Review by Kim Han-Kyung, 2001
Fromm, Erich. Psychoanalysis and Religion. New Haven: Yale University Press, 1950.
As a social scientist and psychologist, Erich Fromm suggests a somewhat different definition of religion from those definitions generally in use in the field of phenomenology of religion, which are narrower. For Fromm, religion is “any system of thought and action shared by a group which gives the individual a frame of orientation and an object of devotion” (21). With this definition of religion, Fromm contends that secular systems such as fascism, authoritarianism, and all the different kinds of idealism deserve the name of religion. In addition, by using the term, “private religion,” he gives the title of religion to neurosis, craving for success, money, and the like.
There is no human being who does not have a religious need. Almost every sector of human life reflects religious need and its fulfillment. For example, Fromm sees a kind of totemism in a person whose devotion is to the state or her political party, and a religion of cleanliness in a lot of American soldiers during the World War II, who thought highly of English and Germans and lowly of French and Italians. If this is the case, religious experiences are not unusual or extraordinary in everyday human life. Yet, to analyze those phenomena systematically, Fromm employs a distinction between “authoritarian and “humanistic” religions.
Authoritarian type of religion presupposes the existence of a higher power which takes control over a human being. The most crucial element in the authoritarian religious experience is the surrender to this transcending power. This surrender is often accompanied by a feeling of one’s own misery, and at the same time, a feeling of being protected. By surrendering to a transcending being, one loses one’s independence and integrity. That is why, in turn, one feels it important to resort to the the transcending being.
Humanistic religious experience has no dimension for a transcending divine being. Thus, the sense of being overwhelmed, “absolute dependence,” or obedience are unfamiliar to this type of religious experience. Humanistic religious experience can accept the concept of God or gods, but only in the sense that ideas of God or gods are no more than another way of expressing a higher part of human being.
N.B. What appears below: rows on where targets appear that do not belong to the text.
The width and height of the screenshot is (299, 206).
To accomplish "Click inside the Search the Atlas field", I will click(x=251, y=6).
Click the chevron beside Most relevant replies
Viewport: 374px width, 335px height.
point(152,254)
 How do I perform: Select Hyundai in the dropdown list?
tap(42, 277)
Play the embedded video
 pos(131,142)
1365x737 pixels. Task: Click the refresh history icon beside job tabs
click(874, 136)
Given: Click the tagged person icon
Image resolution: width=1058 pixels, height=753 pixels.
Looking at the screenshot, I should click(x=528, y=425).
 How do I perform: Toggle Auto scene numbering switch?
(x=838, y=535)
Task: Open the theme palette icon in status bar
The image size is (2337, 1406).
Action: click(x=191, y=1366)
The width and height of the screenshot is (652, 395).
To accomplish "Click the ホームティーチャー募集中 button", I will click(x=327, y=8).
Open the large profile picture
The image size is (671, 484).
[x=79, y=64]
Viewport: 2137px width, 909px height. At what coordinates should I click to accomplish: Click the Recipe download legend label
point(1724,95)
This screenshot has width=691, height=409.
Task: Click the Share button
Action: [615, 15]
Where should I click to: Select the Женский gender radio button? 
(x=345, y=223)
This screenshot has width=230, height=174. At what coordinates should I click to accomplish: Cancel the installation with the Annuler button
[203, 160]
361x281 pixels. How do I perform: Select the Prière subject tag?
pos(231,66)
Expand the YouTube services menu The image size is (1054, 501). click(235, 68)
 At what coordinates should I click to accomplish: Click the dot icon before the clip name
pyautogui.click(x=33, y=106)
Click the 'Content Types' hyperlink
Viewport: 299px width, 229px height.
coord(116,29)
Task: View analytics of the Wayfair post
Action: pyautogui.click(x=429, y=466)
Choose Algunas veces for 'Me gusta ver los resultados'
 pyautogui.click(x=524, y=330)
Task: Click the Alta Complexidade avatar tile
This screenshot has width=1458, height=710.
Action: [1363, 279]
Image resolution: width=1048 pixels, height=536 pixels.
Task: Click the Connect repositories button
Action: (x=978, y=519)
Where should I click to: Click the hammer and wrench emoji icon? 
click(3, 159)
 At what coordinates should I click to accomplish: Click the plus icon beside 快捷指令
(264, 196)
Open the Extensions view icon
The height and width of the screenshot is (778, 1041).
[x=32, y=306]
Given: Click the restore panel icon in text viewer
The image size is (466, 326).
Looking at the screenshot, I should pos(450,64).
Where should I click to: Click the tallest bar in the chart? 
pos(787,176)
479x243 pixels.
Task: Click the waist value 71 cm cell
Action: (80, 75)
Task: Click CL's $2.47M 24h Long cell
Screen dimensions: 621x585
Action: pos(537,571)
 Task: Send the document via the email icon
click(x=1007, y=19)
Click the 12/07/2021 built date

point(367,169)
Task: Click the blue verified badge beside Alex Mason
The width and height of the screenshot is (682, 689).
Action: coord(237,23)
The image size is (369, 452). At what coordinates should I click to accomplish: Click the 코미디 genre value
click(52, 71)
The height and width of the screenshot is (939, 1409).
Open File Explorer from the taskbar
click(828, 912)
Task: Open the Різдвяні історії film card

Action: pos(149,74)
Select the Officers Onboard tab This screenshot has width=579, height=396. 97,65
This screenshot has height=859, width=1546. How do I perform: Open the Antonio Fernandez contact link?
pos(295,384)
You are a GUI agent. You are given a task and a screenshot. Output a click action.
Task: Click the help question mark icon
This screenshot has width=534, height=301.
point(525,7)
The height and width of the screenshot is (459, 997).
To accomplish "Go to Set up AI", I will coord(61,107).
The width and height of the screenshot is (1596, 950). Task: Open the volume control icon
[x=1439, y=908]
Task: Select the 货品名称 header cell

At a glance, this distinction between “authoritarian” and “humanistic” religious experience might seem to be similar to the distinction between “theistic” and “non-theistic” religions. However, Erich Fromm may have the eyes of a psychologist or historian who does not care about or challenge the preceding identity of respective religions. Fromm claims that both authoritarian and humanistic religious experience cut through the distinction between “theistic” and “non-theistic” religions. For example, Fromm sees a typical humanistic religion in Jesus when he said, “Heaven is in you.” Some later traditions of Buddhism include very authoritarian religious experiences. Fromm thinks that the socio-economic situation in a culture or society is more important in the emergence of a certain type of religious experience than the identity or the tradition of respective religions.